Pickling Objects with Cached Properties
Python descriptors allow you to create properties on python objects
that are the result of executing some code. One of the simplest ways of doing
that is using the @property decorator. Here, accessing the myprop will
call the method and return the resulting "data".
class MyClass(object):
@property
def myprop(self):
return "data"
One variant of this is the cached_property pattern. There are many
implementations floating around. There is a
package on pypi.
Werkzeug, and by extension Flask, has
one.
Django has one.
These implementations all rely on the fact that if you add a value to the
__dict__ of an object, that value has precedence over descriptors and so you
can use it as a quickly accessible place to store cached data.
This has a downside however in that this cached data will be pickled along with your object when serializing it to disk or to a caching layer like memcached. In extreme cases this can lead to your pickled binary data exceeding the memcached per-key space limits.
I came up with a way to avoid this by adding a mixin to classes but it’s not terribly clean and seems like it would be brittle.
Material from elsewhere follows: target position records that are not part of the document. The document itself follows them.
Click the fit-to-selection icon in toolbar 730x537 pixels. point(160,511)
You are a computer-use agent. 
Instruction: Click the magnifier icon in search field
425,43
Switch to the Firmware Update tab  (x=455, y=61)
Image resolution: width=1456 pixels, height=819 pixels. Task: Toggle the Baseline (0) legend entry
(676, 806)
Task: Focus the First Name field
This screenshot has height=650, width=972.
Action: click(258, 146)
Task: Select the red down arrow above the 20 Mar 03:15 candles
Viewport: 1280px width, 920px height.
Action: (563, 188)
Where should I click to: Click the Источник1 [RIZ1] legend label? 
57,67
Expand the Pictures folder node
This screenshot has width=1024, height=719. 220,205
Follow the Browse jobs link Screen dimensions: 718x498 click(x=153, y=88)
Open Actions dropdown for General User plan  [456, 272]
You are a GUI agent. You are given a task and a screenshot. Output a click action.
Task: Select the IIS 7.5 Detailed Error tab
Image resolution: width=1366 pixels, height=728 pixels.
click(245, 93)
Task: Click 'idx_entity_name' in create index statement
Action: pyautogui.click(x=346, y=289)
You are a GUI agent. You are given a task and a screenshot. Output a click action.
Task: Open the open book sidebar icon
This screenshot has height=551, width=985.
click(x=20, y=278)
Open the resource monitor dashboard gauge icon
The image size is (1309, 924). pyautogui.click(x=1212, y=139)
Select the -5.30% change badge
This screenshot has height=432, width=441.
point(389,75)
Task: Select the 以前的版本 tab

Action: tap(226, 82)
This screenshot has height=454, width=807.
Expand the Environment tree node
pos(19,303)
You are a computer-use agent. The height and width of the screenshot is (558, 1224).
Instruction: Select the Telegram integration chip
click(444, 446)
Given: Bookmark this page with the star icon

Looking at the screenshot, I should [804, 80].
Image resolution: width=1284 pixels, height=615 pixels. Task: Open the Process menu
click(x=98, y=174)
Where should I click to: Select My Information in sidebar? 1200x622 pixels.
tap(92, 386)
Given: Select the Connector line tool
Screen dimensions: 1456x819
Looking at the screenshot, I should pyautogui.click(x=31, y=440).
class CachedPropertyMixin(object):
def __getstate__(self):
state = self.__dict__.copy()
for key in state:
if (hasattr(self.__class__, key) and
isinstance(getattr(self.__class__, key), cached_property)):
del state[key]
return state
class MyClass(CachedPropertyMixin, object):
@cached_property
def myprop(self):
return "data"
I’m not really satisfied with this solution so I’d be interested in hearing if there are any other ideas about how to do avoid pickling cached data.